In order to provide a better understanding of how differences in the intensity of electricity use affect electricity demand elasticities we complement our analysis by looking at sectorial intensities ( I i s , t = C i S , t Y i S , t ). These intensities are defined as the ratio of sectorial electricity consumption, Cs,t, and sectorial production, Ys,t, measured in terms of gross value added. We obtain our measure by dividing electricity consumption by the total value added of each industry, measured in millions of Euros [20]. These intensities indicate how much electricity is needed in order to produce one unit of output. In the case of the residential sector intensities are calculated as the ratio of electricity consumption to population instead of production. We use average per capita consumption instead of consumption per household because data on the number of households in each EU country are not available for years before 2006.
Figure 8 displays the evolution of total electricity intensity (total electricity consumption in GWh/volume of GVA) in Spain (bars) together with the average for the EU-15 and EU-28 (lines). We also display the same data separately for the residential and non-residential sector. Over time, Spanish total electricity intensity has converged towards the EU average. This convergence is driven by a reduction in the non-residential intensity of electricity use and by a large increase in residential per capita electricity consumption.
Looking at the intensities by broad sectors (see Figure 9), we observe a higher relative intensity of electricity use by the service sector in Spain. This is most likely because tourism, a sector that is more intensive in electricity demand (heating and cooling equipment in hotels and restaurants), has a relatively large weight in Spanish GDP. In a similar manner and as mentioned before, the lower intensity of electricity use in the transportation sector is linked to the lower relative share of rail freight transport in Spain. Regarding aggregate industrial activities, the intensity of electricity use seems to be converging to EU standards. In Figure 10 we display intensities of electricity use for detailed industrial activities (Table A2 of the Appendix A shows the correspondence between sectors and statistical classifications of economic activities NACE 2009 codes). Most noteworthy are the differences in intensities of electricity use between Spain and the EU averages for “Mining and Quarrying”, “Wood and Wood Products” and “Paper, Pulp and Print”, but these last results are not directly comparable due to discrepancies across countries regarding the sectoral allocation of the paper pulps.

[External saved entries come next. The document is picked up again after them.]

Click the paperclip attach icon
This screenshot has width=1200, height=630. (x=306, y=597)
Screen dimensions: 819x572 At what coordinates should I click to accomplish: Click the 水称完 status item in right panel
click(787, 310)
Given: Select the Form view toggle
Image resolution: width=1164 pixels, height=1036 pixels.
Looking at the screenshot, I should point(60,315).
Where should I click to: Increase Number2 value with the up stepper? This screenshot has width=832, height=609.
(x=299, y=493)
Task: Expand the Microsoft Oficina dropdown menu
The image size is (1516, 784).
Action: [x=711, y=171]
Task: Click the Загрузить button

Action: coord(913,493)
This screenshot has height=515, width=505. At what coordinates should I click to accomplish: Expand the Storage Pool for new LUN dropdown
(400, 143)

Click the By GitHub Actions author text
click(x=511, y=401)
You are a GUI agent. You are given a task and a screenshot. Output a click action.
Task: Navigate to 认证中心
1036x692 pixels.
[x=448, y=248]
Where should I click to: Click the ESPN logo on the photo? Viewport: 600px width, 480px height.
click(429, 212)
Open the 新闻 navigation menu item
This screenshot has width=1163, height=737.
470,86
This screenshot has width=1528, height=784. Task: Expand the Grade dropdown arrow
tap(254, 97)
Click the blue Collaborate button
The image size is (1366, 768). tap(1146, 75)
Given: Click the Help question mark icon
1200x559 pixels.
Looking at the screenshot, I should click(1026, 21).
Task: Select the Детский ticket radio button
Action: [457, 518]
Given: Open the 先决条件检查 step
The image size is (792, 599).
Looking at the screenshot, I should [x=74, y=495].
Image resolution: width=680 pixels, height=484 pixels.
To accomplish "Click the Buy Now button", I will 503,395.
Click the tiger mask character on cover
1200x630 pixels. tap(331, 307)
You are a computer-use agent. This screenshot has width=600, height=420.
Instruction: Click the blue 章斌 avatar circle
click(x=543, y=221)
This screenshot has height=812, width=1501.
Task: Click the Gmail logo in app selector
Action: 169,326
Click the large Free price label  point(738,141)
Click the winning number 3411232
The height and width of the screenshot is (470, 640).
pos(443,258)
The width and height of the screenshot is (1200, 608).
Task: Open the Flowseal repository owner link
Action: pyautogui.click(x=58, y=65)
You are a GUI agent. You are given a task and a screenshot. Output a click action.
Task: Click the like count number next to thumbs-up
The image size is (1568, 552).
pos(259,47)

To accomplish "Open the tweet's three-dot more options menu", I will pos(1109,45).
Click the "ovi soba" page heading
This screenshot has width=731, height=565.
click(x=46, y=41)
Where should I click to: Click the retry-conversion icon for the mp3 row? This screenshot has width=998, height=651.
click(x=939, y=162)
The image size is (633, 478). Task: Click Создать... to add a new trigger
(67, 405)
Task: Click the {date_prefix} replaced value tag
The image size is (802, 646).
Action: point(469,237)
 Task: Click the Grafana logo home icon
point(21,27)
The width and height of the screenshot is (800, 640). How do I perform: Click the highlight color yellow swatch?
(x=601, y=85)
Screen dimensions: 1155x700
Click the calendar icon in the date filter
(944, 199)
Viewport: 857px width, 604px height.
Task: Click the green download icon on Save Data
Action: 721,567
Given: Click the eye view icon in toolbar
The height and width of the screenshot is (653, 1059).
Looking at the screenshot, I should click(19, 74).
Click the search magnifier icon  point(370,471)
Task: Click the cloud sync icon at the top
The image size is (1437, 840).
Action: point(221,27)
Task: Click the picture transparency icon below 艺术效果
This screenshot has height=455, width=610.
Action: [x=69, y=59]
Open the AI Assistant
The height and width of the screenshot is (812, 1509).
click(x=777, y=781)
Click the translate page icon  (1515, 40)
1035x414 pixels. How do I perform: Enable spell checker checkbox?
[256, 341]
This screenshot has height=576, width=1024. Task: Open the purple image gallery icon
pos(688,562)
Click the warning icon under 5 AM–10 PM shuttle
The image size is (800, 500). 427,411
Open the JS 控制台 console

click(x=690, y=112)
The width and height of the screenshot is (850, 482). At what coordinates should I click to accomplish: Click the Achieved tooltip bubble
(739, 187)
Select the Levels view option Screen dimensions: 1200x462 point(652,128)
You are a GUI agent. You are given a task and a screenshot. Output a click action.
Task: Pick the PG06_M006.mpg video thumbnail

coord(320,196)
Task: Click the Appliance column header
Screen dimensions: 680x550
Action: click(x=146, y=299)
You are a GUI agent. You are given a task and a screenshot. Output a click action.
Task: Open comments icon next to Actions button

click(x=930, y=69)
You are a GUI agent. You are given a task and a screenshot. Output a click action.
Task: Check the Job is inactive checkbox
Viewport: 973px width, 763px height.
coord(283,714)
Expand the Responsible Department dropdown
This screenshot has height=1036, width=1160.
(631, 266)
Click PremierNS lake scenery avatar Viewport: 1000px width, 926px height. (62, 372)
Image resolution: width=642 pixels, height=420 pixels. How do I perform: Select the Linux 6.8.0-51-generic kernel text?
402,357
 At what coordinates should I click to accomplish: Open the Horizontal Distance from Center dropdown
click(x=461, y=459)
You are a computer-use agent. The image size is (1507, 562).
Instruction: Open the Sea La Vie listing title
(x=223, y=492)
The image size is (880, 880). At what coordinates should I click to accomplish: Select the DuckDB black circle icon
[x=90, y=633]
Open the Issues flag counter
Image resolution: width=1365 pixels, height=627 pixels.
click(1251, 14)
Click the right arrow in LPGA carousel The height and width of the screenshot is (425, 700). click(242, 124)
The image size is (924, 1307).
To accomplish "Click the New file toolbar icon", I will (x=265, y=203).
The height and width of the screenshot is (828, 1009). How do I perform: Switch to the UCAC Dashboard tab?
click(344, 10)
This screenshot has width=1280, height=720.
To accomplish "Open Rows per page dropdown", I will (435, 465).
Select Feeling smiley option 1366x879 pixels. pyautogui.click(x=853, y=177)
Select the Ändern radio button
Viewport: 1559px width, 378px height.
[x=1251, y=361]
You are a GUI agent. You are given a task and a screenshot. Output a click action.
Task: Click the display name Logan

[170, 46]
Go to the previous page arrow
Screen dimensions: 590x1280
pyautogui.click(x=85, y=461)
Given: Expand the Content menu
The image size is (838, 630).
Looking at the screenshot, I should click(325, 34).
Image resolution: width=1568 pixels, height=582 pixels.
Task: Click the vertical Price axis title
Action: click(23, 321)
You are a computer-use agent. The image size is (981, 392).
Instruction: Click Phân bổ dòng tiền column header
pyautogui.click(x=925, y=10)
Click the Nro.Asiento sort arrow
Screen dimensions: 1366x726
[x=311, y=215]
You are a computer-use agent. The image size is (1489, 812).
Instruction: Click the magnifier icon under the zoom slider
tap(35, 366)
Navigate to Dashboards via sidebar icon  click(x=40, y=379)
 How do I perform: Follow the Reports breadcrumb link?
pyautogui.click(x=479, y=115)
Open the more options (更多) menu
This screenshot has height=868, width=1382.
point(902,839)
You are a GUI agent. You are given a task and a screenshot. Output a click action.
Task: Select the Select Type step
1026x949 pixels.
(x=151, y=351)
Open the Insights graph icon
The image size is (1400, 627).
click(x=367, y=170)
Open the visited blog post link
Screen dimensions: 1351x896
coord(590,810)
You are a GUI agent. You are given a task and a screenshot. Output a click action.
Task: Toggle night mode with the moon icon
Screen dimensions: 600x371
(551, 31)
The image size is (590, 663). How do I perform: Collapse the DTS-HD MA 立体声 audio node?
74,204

Table 1 presents the relative intensities of electricity use for different industrial activities for the most recent period (2010–2012 averages), as well as the variation in intensities observed over the entire period (1996–2012). For a quick visual overview, in columns 5–8 we display bars indicating the size of the intensities reported in columns 1–4. The last three columns specify if variations reported in columns 9–11 are positive (black bars) or negative (red bars).
Noteworthy are the high intensity of electricity use in the Spanish basic metals sector, more than 90% above the EU-15 average. As mentioned before, Spanish firms use production technologies that are more electricity intensive compared to firms in other countries. The intensity of electricity use in the Spanish primary sector is more than double the average EU-15 intensity. This last observation is likely due to Spain’s relatively warm climate requiring an increased use of electricity for irrigation. As mentioned before, observed differences in the wood and furniture sectors may be due to discrepancies across countries regarding the sectoral allocation of some activities such as industries of paper pulp and celluloses.
Regarding the dynamics of intensities, it is interesting to note how sectors such as basic metals, and chemicals display increasing intensities of electricity use in Spain while on average for the EU they show downward trends. On the other hand, agriculture in Spain has shown a declining trend in intensity of electricity use while the intensity for the EU average has risen over time.

5. Conclusions

There is a clear nexus between economic growth and electricity consumption. Along this article we have referred to that relationship as “Income elasticity of electricity consumption” defined as the rate between changes in electricity consumption and GDP, in parallel with the most common meaning of “price elasticity”, which refers to the unity changes induced in electricity consumption for each unity change in prices.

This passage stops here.